ČERĀḠHĀ RĀ MAN ḴĀMUŠ MIKONAM (I turn off the lights, Tehran, 2001), the first and most acclaimed novel by Zoya Pirzad (Zoyā Pirzād, b. Abadan, 1952), and the second to be penned by an Iranian-Armenian writer, after Ālice Ārezumāniān’s Hama az yek (All from one, Tehran, 1963).
Set in the 1960s in the then-cosmopolitan southern Iranian city of Abadan (see ĀBĀDĀN), Čerāḡhā rā man ḵāmuš mikonam is narrated from the point of view of Claris (Clāris), a thirty-something stay-at-home mother of a teenage boy and twin girls. Her husband, Artush (Ārtuš), who works for the National Oil Company (see OIL INDUSTRY), harbors left-leaning ideals and is involved with the dissident movement that was part of the period’s political landscape.

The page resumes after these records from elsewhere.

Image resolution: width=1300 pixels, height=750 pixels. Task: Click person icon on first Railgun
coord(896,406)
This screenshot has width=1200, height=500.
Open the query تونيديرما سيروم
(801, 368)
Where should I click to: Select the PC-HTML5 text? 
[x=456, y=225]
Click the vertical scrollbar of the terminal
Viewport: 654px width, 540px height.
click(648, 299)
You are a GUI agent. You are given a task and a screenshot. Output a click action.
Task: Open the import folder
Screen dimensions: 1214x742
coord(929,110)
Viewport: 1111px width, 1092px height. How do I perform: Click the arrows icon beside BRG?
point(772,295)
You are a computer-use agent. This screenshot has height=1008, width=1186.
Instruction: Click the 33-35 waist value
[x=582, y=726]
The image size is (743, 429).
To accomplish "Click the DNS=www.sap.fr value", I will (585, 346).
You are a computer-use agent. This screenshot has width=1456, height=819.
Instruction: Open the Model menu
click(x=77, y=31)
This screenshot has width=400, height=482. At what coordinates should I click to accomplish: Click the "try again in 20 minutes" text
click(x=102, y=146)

The family socializes for the most part with members of the city’s Armenian community, taking their lead from Claris’ mother and sister, Alice (Ālice). The latter is married to Jupe Hansen, a Dutch resident of Abadan. The only Muslim character is Claris’ friend and women's rights activist, Ms. Nur-Allāhi (lit. “light of God”), who succeeds toward the end of the novel in involving Claris in that movement.
In contrast to the backdrop of a rapidly urbanizing city, much of the story takes place in private spheres, particularly in kitchens, and revolves around Claris’ uneventful daily life as she struggles to keep the peace between members of her family and ensure that there’s a meal on the table to everybody’s taste (Naʿimi, pp. 79-85). The book’s title is taken from a phrase Claris repeats every night at the end of her daily chores and before falling asleep, which alludes to social, cultural and religious restraints that turn off the lights on the private lives of women in Iran, an eclipsed sphere that operates for the most part under a shroud of secrecy (Gheytanchi, p. 182).
Unlike many contemporary literary works that highlight change in the public sphere, Pirzad’s novels are often preoccupied with society’s marginalized voices, reminding its readers that change in a society is preceded by change in the private lives of its citizens.
The appearance of an aristocratic Armenian family (Elmirā Simoniān, her son Emile, and her granddaughter, Emily) in the neighborhood sets the plot of the narrative into motion and brings an aura of mystery to the novel. Claris falls in love with Emile, a handsome man with green eyes, and is torn by dual loyalties and conflicting emotions. Pirzad skillfully deploys the techniques of interior monologue to delve into the inner thoughts of Claris, whose do var-e ḏehn (two sides of the mind) are ensnared in an uncomfortable coexistence. This use of an internal monologue enables the author to convey a range of emotions and dilemmas beyond the possibilities of a direct narrative account.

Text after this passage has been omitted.